Não é de agora que as Organizações Internacionais estão alertando, denunciando e condenando a situação carcerária brasileira, motivo de vergonha nacional. É inconcebível que seres humanos, por pior que sejam os crimes praticados, continuem a serem tratados como animais selvagens, na verdade pior que eles, o que viola frontalmente o Pacto Internacional de Direitos Civis e Políticos da Assembléia Geral das Nações Unidas, de 16 de dezembro de 1976 que em seu art. 10 diz que: "Toda pessoa privada de sua liberdade deverá ser tratada com humanidade e respeito à dignidade inerente à pessoa humana", bem com a Convenção Americana sobre Direitos Humanos – Pacto de San José da Costa Rica que no art. 5º garante que: "Toda pessoa tem o direito de que se respeite sua integridade física, psíquica e moral".
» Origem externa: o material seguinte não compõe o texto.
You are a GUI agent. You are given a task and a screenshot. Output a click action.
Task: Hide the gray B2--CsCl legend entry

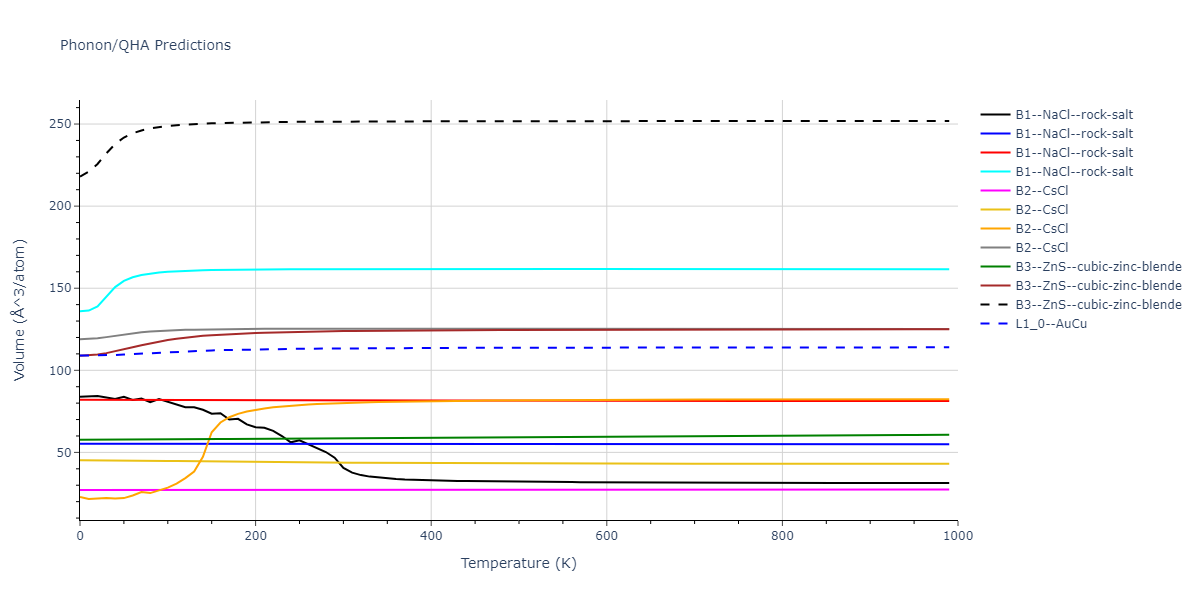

No final do ano passado, a situação prisional em Minas Gerais em especial nas "cadeias públicas" de Belo Horizonte, conforme noticiou os principais jornais do Estado, se encontravam e se encontram em situação insustentável. O colapso já é uma realidade que não se pode negar e o caos já tomou conta das principais cadeias da capital;

Segundo matéria publicada pelo Jornal Estado de Minas, 27 de novembro de 2002, "Situação na cadeia é insustentável e pode explodir a qualquer momento, segundo a própria polícia". De acordo com a citada matéria, na Divisão de Crimes contra o Patrimônio (Delegacia de Furtos e Roubos) "estão 537 presos nas 22 celas, com capacidade para 80, cerca de 20cm para cada preso";

Na Divisão de Tóxico e Entorpecentes (Delegacia de Tóxicos da Gameleira) a situação não é diferente da Delegacia de Furtos e Roubos. Segundo a reportagem do citado jornal na Delegacia de Tóxicos encontram-se 199 presos "amontoados nas sete celas, que têm capacidade para 28";

É cediço que a superpopulação carcerária constitui uma das principais causas de mortes e rebeliões nas prisões. A superlotação das cadeias, onde os presos têm que dividir o indivisível, gera uma série de outras violências e abusos ora cometidos entre os próprios presos ora entre os policiais e a população carcerária.

Não é mais possível que homens e mulheres, condenados ou não, sejam colocados em depósitos infectos, pestilentos, insalubres, contagiosos e impróprios, até mesmo, para ratos.

É inquestionável e indubitável que os princípios fundamentais de respeito a dignidade da pessoa humana estão sendo violados. Os tratados e convenções internacionais de respeito aos direitos humanos, dos quais o Brasil é signatário, estão sendo desprezados. O ser humano está sendo tratado como sub espécie da raça humana, animais recebem melhor tratamento. Roberto Lyra já destacou que "os jardins zoológicos para homens nem têm jardins";

Os presos, na situação em que se encontram, além de estarem privados da liberdade estão privadas de assistência médica, visitas da família, banho de sol, trabalho, alimentação condizente, assistência jurídica e de todos os demais direitos indispensáveis para vida digna;

Caso a situação permaneça como esta o "barril de pólvora" vai explodir. Os fatos são notórios e públicos, todos estão alertando sobre a iminência de uma rebelião de proporções incomensuráveis. Não podemos esperar, a exemplo de Carandiru, que ocorram mortes em massa para depois fecharmos as portas do inferno. Até quando precisaremos levar sermões e puxões de orelhas das Organizações Internacionais em defesa dos Direitos Humanos? Até quando toleraremos que seres humanos sejam tratados como bichos? Até quando irá nossa insensibilidade? Até quando vamos fingir que vivemos em um Estado Democrático de Direito?

Belo Horizonte, 14 de janeiro de 2003.


1.Leonardo Isaac Yarochewsky Advogado Criminalista e Professor de Direito Penal da PUCMinas.